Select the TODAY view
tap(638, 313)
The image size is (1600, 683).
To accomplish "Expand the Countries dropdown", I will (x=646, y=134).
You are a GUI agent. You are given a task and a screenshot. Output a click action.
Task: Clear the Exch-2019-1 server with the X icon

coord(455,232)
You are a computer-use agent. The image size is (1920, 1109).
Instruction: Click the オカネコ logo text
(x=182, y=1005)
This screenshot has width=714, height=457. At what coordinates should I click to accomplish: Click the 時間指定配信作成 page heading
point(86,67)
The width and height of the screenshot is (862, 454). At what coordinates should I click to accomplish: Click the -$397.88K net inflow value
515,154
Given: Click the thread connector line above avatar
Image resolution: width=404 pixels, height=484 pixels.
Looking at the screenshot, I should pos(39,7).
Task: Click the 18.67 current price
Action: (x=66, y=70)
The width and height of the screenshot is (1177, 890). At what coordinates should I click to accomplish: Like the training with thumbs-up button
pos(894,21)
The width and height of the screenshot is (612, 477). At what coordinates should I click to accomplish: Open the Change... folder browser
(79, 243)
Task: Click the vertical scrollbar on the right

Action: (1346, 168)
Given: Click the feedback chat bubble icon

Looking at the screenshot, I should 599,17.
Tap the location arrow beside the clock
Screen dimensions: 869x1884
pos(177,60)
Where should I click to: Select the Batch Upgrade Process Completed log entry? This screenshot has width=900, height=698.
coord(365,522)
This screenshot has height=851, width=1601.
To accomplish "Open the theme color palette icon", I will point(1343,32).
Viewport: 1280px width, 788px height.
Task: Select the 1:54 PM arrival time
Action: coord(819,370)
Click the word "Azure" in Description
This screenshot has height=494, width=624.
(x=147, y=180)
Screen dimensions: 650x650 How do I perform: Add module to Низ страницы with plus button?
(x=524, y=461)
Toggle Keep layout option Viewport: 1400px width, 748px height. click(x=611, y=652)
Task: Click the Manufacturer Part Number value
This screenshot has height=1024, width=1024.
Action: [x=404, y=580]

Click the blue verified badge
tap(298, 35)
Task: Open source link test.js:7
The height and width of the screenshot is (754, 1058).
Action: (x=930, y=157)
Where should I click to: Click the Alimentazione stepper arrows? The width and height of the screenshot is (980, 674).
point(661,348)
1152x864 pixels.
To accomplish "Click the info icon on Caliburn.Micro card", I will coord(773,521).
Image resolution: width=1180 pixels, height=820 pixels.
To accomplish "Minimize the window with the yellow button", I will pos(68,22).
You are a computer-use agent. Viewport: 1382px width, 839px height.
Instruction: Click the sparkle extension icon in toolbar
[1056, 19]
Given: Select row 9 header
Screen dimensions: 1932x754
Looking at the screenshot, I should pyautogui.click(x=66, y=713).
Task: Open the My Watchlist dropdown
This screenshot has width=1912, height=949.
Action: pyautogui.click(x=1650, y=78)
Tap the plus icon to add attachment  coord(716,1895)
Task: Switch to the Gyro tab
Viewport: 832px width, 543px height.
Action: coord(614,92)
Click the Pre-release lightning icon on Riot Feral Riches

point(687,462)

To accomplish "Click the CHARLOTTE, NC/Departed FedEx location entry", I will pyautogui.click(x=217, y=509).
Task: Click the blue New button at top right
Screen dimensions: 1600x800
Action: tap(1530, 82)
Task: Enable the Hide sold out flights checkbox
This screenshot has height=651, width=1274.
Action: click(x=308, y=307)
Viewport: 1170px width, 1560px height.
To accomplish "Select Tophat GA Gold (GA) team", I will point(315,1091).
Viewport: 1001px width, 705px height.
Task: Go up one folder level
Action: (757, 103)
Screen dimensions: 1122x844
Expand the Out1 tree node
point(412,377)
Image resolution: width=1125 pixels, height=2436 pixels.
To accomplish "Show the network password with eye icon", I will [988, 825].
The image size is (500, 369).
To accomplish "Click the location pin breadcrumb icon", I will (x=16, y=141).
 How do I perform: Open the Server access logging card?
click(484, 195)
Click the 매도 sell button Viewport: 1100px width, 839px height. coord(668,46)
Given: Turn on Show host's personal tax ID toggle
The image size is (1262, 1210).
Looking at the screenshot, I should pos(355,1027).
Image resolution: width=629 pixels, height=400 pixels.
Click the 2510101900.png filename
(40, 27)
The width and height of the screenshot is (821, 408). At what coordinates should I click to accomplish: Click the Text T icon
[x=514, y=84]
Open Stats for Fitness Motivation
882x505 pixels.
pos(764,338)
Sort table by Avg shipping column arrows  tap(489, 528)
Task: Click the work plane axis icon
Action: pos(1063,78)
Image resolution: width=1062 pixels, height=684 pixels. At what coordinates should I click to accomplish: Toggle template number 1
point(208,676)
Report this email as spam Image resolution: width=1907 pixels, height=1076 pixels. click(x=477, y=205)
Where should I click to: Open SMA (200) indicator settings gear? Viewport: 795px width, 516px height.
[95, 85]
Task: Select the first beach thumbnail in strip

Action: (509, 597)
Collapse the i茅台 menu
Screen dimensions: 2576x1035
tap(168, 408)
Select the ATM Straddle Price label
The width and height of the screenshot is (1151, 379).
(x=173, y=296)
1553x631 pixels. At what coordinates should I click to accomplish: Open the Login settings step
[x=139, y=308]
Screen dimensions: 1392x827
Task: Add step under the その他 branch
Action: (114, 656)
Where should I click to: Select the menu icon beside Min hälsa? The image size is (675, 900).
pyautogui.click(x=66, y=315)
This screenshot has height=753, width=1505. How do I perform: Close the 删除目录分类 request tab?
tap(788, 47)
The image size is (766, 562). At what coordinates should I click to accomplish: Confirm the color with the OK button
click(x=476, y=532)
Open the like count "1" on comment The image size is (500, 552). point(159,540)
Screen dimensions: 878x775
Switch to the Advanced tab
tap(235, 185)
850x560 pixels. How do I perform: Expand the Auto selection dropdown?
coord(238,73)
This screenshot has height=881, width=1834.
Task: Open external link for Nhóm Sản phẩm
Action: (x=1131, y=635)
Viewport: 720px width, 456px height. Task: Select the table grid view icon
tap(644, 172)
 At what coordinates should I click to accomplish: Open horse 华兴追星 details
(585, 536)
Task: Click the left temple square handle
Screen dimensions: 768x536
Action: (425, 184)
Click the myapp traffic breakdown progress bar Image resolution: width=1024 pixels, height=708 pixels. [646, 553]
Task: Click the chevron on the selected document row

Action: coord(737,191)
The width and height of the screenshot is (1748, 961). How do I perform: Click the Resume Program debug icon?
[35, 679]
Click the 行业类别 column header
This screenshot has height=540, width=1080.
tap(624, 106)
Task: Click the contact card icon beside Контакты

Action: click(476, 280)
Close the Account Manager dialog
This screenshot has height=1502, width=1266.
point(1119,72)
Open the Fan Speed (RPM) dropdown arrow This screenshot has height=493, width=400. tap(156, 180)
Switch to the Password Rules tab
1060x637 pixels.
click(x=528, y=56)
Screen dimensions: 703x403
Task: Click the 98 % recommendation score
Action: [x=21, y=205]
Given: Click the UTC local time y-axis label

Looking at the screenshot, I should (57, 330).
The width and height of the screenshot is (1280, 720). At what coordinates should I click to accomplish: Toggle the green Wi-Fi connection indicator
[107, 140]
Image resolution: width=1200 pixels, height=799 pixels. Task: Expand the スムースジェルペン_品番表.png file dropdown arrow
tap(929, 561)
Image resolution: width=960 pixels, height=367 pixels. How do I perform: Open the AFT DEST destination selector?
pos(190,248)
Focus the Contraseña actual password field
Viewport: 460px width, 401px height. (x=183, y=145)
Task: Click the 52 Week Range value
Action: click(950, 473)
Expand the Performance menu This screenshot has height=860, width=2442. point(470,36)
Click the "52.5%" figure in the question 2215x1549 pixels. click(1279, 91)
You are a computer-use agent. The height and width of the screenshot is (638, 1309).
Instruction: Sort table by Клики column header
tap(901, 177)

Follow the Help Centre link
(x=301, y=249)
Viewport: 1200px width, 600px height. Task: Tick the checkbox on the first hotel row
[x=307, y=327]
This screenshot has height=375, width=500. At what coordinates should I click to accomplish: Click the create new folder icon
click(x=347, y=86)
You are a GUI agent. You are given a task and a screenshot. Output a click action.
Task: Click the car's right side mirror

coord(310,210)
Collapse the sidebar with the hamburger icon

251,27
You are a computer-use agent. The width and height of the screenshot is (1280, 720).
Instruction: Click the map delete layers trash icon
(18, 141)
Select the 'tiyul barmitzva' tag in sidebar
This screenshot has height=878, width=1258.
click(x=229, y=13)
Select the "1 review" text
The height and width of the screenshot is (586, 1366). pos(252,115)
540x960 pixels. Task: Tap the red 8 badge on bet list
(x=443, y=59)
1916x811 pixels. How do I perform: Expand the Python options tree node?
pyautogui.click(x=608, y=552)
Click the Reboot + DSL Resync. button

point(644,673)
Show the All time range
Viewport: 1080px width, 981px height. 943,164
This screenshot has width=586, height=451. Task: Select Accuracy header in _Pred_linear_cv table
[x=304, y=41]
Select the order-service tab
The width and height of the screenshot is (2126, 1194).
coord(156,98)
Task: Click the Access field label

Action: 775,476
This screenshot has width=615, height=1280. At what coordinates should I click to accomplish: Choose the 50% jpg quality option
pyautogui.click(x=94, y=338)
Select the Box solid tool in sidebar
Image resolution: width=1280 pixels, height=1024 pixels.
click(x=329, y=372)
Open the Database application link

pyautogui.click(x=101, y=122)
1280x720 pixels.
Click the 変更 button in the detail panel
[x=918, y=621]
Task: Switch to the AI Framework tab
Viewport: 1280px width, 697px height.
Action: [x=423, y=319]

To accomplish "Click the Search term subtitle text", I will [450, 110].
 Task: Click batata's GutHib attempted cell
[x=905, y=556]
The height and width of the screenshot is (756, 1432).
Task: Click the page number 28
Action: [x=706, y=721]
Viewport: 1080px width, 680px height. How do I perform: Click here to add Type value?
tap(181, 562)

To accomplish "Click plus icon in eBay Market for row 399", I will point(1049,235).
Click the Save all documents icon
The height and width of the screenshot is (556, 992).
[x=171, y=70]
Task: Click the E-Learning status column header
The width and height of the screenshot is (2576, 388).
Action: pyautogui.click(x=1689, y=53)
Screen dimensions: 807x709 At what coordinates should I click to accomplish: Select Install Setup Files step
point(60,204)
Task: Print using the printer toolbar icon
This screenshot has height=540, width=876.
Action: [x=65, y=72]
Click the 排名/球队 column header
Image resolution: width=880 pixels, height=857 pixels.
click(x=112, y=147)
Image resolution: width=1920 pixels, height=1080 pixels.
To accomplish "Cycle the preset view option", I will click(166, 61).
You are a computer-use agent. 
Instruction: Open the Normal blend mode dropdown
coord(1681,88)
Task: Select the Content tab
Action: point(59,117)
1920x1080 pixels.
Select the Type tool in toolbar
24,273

--

> [What needs to be done]
In the listing above, find the lines holding the word "computer" and copy them.

> [Result of the task]
You are a computer-use agent. The image size is (1920, 1109).
You are a computer-use agent. Viewport: 1382px width, 839px height.
You are a computer-use agent. The height and width of the screenshot is (638, 1309).
You are a computer-use agent. The width and height of the screenshot is (1280, 720).
You are a computer-use agent. 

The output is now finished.